#### What you need to do:
Once you reach the line containing "Get the app or access via desktop (531, 1344)" in the entries below, write out that line and each one after it down to the line containing "[button] (1253, 43)", exactly and with nothing added.

____ Extracted material

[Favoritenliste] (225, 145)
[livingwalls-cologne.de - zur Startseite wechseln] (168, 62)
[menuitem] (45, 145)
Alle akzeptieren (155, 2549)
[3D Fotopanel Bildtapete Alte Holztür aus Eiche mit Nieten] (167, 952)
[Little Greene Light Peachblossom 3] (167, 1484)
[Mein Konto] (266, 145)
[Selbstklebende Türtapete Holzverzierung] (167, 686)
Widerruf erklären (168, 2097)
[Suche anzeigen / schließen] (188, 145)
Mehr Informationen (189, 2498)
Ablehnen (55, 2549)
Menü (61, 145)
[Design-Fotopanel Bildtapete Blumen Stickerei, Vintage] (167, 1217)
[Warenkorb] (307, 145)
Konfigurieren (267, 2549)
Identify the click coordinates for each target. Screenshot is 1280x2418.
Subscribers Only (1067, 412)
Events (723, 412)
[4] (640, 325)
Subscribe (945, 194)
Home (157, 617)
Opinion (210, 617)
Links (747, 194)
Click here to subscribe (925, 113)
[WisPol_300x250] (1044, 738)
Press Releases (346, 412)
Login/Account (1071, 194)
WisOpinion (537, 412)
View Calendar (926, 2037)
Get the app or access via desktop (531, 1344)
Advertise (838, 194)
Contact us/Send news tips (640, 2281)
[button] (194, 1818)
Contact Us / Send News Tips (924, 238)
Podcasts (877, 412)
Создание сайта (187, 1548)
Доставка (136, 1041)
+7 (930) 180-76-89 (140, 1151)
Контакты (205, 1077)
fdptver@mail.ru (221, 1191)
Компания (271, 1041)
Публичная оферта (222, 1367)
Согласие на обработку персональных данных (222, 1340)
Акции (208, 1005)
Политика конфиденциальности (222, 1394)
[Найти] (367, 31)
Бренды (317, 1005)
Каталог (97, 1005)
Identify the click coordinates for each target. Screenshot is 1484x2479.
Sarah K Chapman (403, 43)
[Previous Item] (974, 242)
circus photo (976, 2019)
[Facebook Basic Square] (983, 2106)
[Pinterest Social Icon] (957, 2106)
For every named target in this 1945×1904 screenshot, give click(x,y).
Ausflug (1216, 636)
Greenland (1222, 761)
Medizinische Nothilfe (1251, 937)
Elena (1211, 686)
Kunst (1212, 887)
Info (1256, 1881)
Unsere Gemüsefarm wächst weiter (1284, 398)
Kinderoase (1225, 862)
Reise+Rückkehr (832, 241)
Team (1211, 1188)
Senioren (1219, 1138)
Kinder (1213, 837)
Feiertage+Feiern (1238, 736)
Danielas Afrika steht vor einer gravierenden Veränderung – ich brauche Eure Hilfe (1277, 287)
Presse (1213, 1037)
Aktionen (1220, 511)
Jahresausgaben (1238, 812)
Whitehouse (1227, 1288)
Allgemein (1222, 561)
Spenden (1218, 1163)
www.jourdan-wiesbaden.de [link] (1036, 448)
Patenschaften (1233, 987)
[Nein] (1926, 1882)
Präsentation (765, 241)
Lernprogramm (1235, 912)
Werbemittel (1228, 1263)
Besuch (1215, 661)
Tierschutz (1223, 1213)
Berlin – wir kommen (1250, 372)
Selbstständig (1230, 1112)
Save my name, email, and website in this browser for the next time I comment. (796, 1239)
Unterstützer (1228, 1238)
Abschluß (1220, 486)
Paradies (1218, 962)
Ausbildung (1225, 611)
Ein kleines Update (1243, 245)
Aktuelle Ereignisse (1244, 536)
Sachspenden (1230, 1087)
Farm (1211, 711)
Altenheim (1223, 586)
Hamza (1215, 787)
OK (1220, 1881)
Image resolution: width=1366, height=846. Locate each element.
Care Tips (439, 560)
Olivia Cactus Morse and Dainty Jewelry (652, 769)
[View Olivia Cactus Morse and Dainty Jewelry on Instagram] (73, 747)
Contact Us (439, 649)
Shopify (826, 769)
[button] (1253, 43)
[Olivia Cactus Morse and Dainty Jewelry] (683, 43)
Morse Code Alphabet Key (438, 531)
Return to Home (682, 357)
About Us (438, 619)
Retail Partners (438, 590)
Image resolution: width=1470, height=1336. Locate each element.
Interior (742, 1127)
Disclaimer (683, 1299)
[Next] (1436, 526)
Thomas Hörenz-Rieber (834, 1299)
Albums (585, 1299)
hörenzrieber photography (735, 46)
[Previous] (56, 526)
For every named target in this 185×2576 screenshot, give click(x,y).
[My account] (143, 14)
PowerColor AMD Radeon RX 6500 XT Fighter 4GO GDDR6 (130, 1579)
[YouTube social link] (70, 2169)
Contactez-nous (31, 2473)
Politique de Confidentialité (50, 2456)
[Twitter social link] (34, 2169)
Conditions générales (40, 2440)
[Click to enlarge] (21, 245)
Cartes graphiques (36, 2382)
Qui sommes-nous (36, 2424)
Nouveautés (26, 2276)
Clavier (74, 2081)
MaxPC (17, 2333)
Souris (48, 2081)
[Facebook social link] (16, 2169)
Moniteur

________

#### Solution for this task:
Get the app or access via desktop (531, 1344)
Advertise (838, 194)
Contact us/Send news tips (640, 2281)
[button] (194, 1818)
Contact Us / Send News Tips (924, 238)
Podcasts (877, 412)
Создание сайта (187, 1548)
Доставка (136, 1041)
+7 (930) 180-76-89 (140, 1151)
Контакты (205, 1077)
fdptver@mail.ru (221, 1191)
Компания (271, 1041)
Публичная оферта (222, 1367)
Согласие на обработку персональных данных (222, 1340)
Акции (208, 1005)
Политика конфиденциальности (222, 1394)
[Найти] (367, 31)
Бренды (317, 1005)
Каталог (97, 1005)
Identify the click coordinates for each target. Screenshot is 1484x2479.
Sarah K Chapman (403, 43)
[Previous Item] (974, 242)
circus photo (976, 2019)
[Facebook Basic Square] (983, 2106)
[Pinterest Social Icon] (957, 2106)
For every named target in this 1945×1904 screenshot, give click(x,y).
Ausflug (1216, 636)
Greenland (1222, 761)
Medizinische Nothilfe (1251, 937)
Elena (1211, 686)
Kunst (1212, 887)
Info (1256, 1881)
Unsere Gemüsefarm wächst weiter (1284, 398)
Kinderoase (1225, 862)
Reise+Rückkehr (832, 241)
Team (1211, 1188)
Senioren (1219, 1138)
Kinder (1213, 837)
Feiertage+Feiern (1238, 736)
Danielas Afrika steht vor einer gravierenden Veränderung – ich brauche Eure Hilfe (1277, 287)
Presse (1213, 1037)
Aktionen (1220, 511)
Jahresausgaben (1238, 812)
Whitehouse (1227, 1288)
Allgemein (1222, 561)
Spenden (1218, 1163)
www.jourdan-wiesbaden.de [link] (1036, 448)
Patenschaften (1233, 987)
[Nein] (1926, 1882)
Präsentation (765, 241)
Lernprogramm (1235, 912)
Werbemittel (1228, 1263)
Besuch (1215, 661)
Tierschutz (1223, 1213)
Berlin – wir kommen (1250, 372)
Selbstständig (1230, 1112)
Save my name, email, and website in this browser for the next time I comment. (796, 1239)
Unterstützer (1228, 1238)
Abschluß (1220, 486)
Paradies (1218, 962)
Ausbildung (1225, 611)
Ein kleines Update (1243, 245)
Aktuelle Ereignisse (1244, 536)
Sachspenden (1230, 1087)
Farm (1211, 711)
Altenheim (1223, 586)
Hamza (1215, 787)
OK (1220, 1881)
Image resolution: width=1366, height=846. Locate each element.
Care Tips (439, 560)
Olivia Cactus Morse and Dainty Jewelry (652, 769)
[View Olivia Cactus Morse and Dainty Jewelry on Instagram] (73, 747)
Contact Us (439, 649)
Shopify (826, 769)
[button] (1253, 43)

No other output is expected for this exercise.